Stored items
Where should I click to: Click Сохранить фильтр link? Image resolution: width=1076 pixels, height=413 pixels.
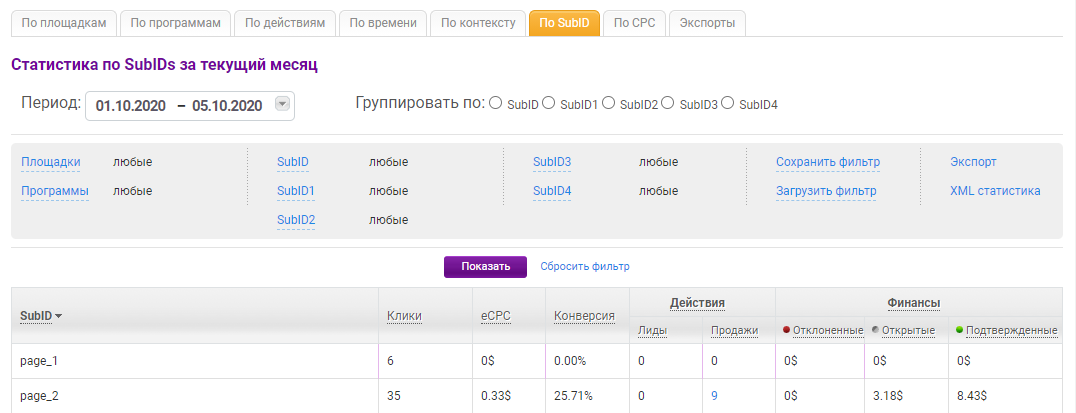(827, 162)
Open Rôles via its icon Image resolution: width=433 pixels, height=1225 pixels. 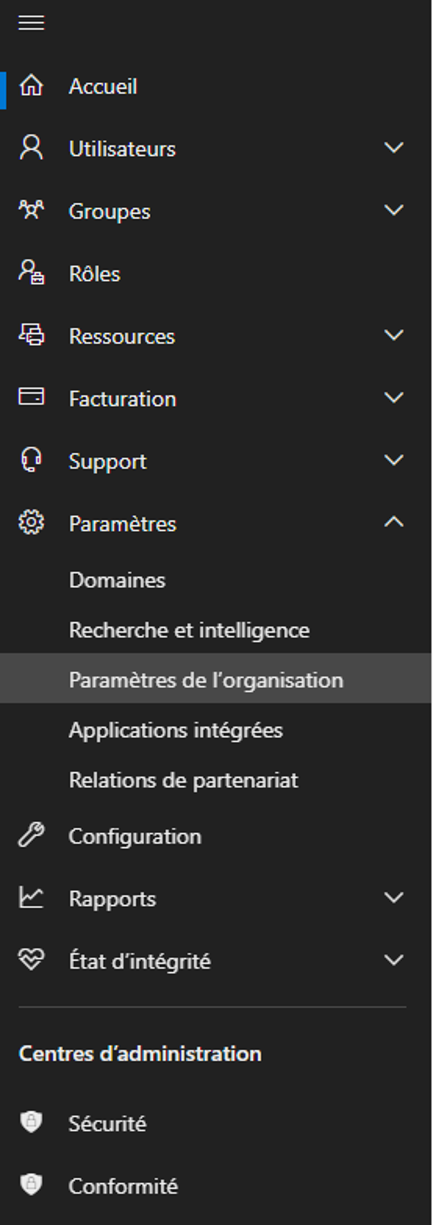tap(31, 273)
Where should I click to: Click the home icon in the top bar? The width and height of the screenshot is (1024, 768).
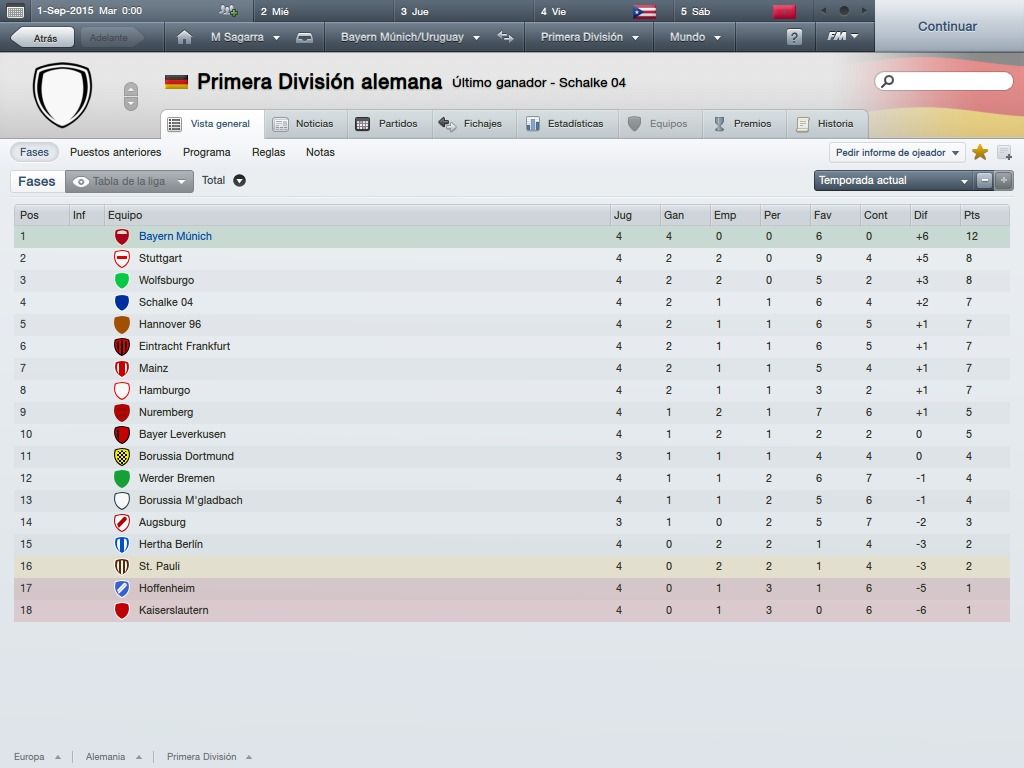[184, 37]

--- Instructions for the task ---
From the line that contains "Where should I click to: Click the" to the last line of the data above, inclusive, transcribe every line exactly and only those lines, omitting pictures.

--- Exercise answer ---
Where should I click to: Click the home icon in the top bar? The width and height of the screenshot is (1024, 768).
[184, 37]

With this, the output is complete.